51 . The Company shall in each year hold a general meeting as its Annual General
    Meeting in addition to any other meetings in that year, and not more than fifteen
    months shall elapse between the date of one Annual General Meeting of the
    Company and that of the next. The Annual General Meeting shall be held at such
    time and place as the Board shall appoint.
 
52 . All General Meetings other than Annual General Meetings shall be called
    Extraordinary General Meetings.
 
53 . The Board may, whenever it thinks fit, convene an Extraordinary General Meeting,
    and Extraordinary General Meetings shall also be convened on such requisition of
    the member as provided by section 134 of the Act. If at any time there are not
    within Tanzania [Territory] sufficient Directors capable of acting to form a quorum,
    any two Director or any two Members may convene an Extraordinary General
    Meeting in the same manner as nearly as possible as that in which meetings may be
    convened by the Board. In the case of an Extraordinary General Meeting called
    pursuant to a requisition, no business other that that stated in the requisition as the
    subject of such meeting shall be transacted unless such meeting shall have been
    called by the Board.
 
26


54 . An Annual General Meeting and a meeting called for the passing of a special
    resolution shall be called by twenty-one days' notice in writing at the least, and a
    meeting other than an Annual General Meeting or a meeting for the passing of a
    special resolution shall be called by fourteen days' notice in writing at the least.
    The notice shall be exclusive of the day on which it is served or deemed to be
    served and of the day for which it is given, and shall specify the place, the day and
    the hour of meeting, and, in the case of special business, the general nature of that
    business. The notice convening an Annual General Meeting shall specify the
    meeting as such, and the notice convening a meeting to pass a special or
    extraordinary resolution shall specify the intention to propose the resolution as a
    special or extraordinary resolution as the case may be.
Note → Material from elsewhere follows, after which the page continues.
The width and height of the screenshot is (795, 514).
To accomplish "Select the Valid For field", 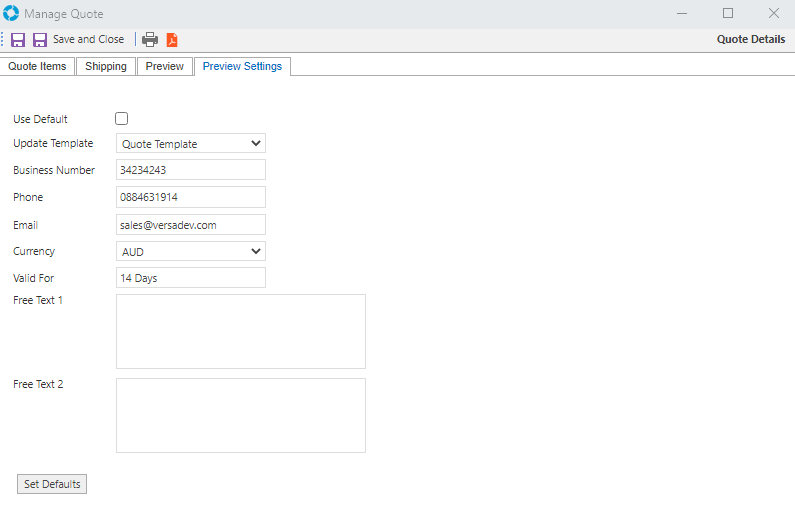I will 190,278.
Notice of every General
    Meeting shall be given in manner hereinafter mentioned to such persons as are, in
    accordance with the provisions of these Articles, entitled to receive such notices
    from the Company, and also to the Auditors of the Company for the time being:
 
    Provided that with the consent of all the Members entitled to receive notice of some
    particular meeting, that meeting may be convened by such shorter notice and in
    such manner as those Members may think fit.
 
    In every notice calling a meeting there shall appear with reasonable prominence a
    statement that a Member entitled to attend and vote is entitled to appoint one or
    more proxies to attend and vote in his stead and that a proxy need not also be a
    Member.
 
55 . The accidental omission to give notice of a meeting or (in cases where instruments
    of proxy are sent out with the notice) the accidental omission to send such
    instrument of proxy to, or the non-receipt of notice of a meeting or such instrument
    of proxy by, any person entitled to receive notice shall not invalidate the
    proceedings at that meeting.

27
 

~
 
    PROCEEDINGS AT GENERAL MEETINGS.
 
56 . All business transacted at an Extraordinary General Meeting and at an Annual
    General Meeting with the exception of the declaration and sanctioning of dividends,
    the consideration of the accounts and balance sheet and the reports of the Directors
    and Auditors, the election of Directors and Auditors and other officers in place of
    those retiring by rotation or otherwise, and the fixing of the remuneration of the
    Auditors and the voting of remuneration to the Directors shall be deemed special.
 
57 . No business shall be transacted at any General Meeting unless a quorum be present.
    A corporation being a Member shall be deemed for the purpose of this Article to be
    personally present if represented by proxy or in accordance with the provisions of
    section 141 of the Act.
 
58 . If within half an hour from the time appointed for a meeting a quorum be not
    present the meeting, if convened on the requisition of Members, shall be dissolved.
    In any other case it shall stand adjourned to the same day in the next week at the
    same time and place, or to such other day and at such other time and place as the
    Board may determine, and the provisions of Article 67 shall apply. If at such
    adjourned meeting a quorum as above defined be not present within half an hour
    from the time appointed for holding the meeting the Members present in person or
    by proxy shall be a quorum.
 
59 . The Chairman (if any) of the Board shall preside as Chainnan at every General
    Meeting of the Company.
 
60 . If there be no such Chairman or if at any meeting the Chairman be not present
    within half an hour after the time appointed for holding the meeting, the Members
    present shall choose any of the Directors present at the meeting to act, or if one
    Director only be present he shan preside as Chairman if willing to act. If no Director
    be present, or if all the Directors present decline to take the chair, the Members
    present shall choose one of their numbers to be Chainnan.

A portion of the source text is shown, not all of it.